Gabriel spent seven years teaching in Japan in the late 1970's and 1980s after having earned an undergraduate degree in Chinese, and later a Master's degree in Japanese. When he was accepted into Cornell University's doctoral program in Japanese, he asked a friend, Professor Tsuneo Kageyama, which Japanese authors and books Kageyama would recommend that he read. Kageyama recommended Kuroi, Toshio Shimao, and Murakami. Gabriel wrote his dissertation on Shimao, and has translated work of the other two.

Donald Keene, considered the dean of Japanese literary studies in the U.S., wrote of a novel by Sawako Ariyoshi, "Kokotsu No Hito" ("The Twilight Years"), that it gives the most "convincing ... picture(s) of what daily life is actually like for most people living in Tokyo today." Gabriel believes the same is true of "Life in the Cul de Sac," which depicts a neighborhood of four suburban middle-class Japanese families. He writes in the translator's afterword that the novel "highlights two main issues of concern not just in Japan but in all industrialized countries - the loss of community and the changing roles of women. Instead of the vaunted Japanese 'group ethic,' 'Life in the Cul-de-Sac' depicts a society of disconnected individuals, of monads cut off from meaningful relationships within their family and with those around them."

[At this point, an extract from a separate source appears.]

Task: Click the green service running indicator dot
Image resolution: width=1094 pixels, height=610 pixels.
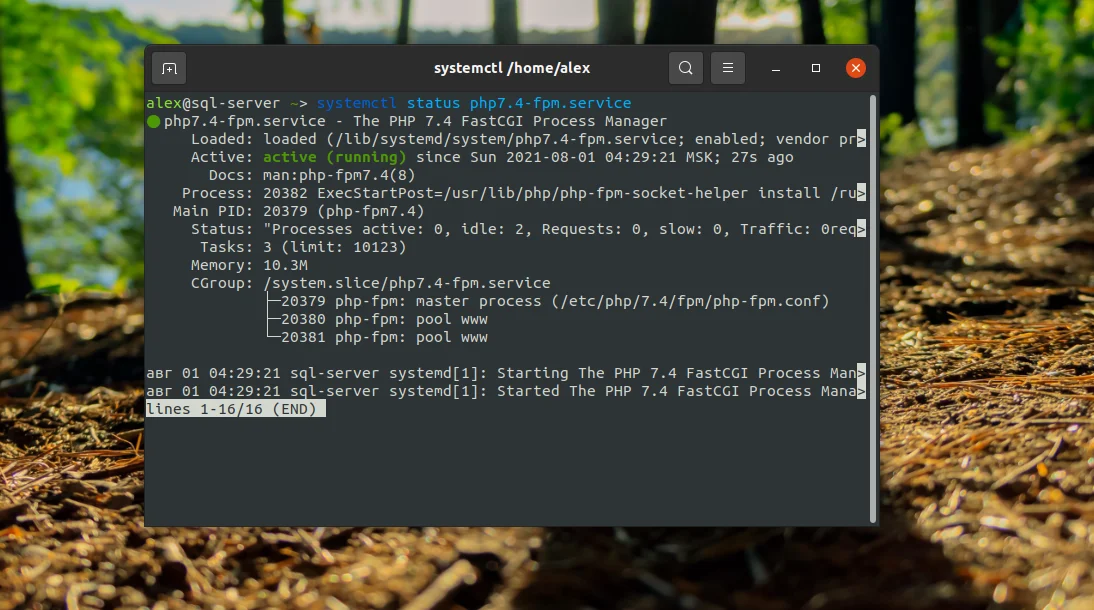Action: (x=152, y=120)
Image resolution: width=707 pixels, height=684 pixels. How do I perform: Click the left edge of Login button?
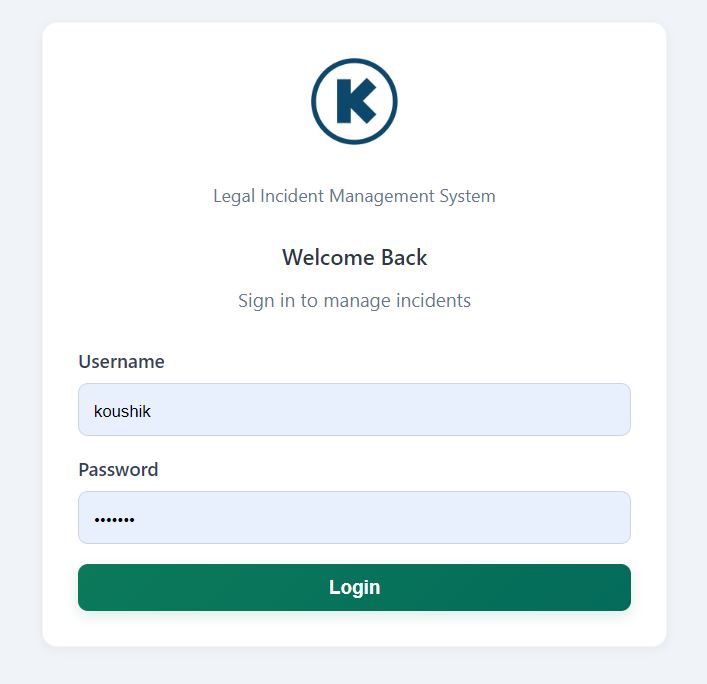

Gabriel received his doctorate in East Asian Literature in 1993 at Cornell University. He is the author of "Mad Wives and Island Dreams: Shimao Toshio and the Margins of Japanese Literature" (University of Hawaii Press, 1999), which received a 2000 Choice Award, and the co-editor of "Oe and Beyond: Fiction in Contemporary Japan" (with Professor Stephen Snyder, University of Hawaii Press, 1999). Gabriel is the translator of numerous works, including Masahiko Shimada's "Dream Messenger" (Kodansha International, 1992), Haruki Murakami's "South of the Border, West of the Sun" (Alfred A. Knopf, 1999), and three Murakami short stories that have appeared in The New Yorker in recent years.

Gabriel is currently translating "Somersault," a novel by Kenzaburo Oe, winner of the1994 Nobel Prize in Literature. Gabriel is also writing a book on spirituality in contemporary Japanese literature.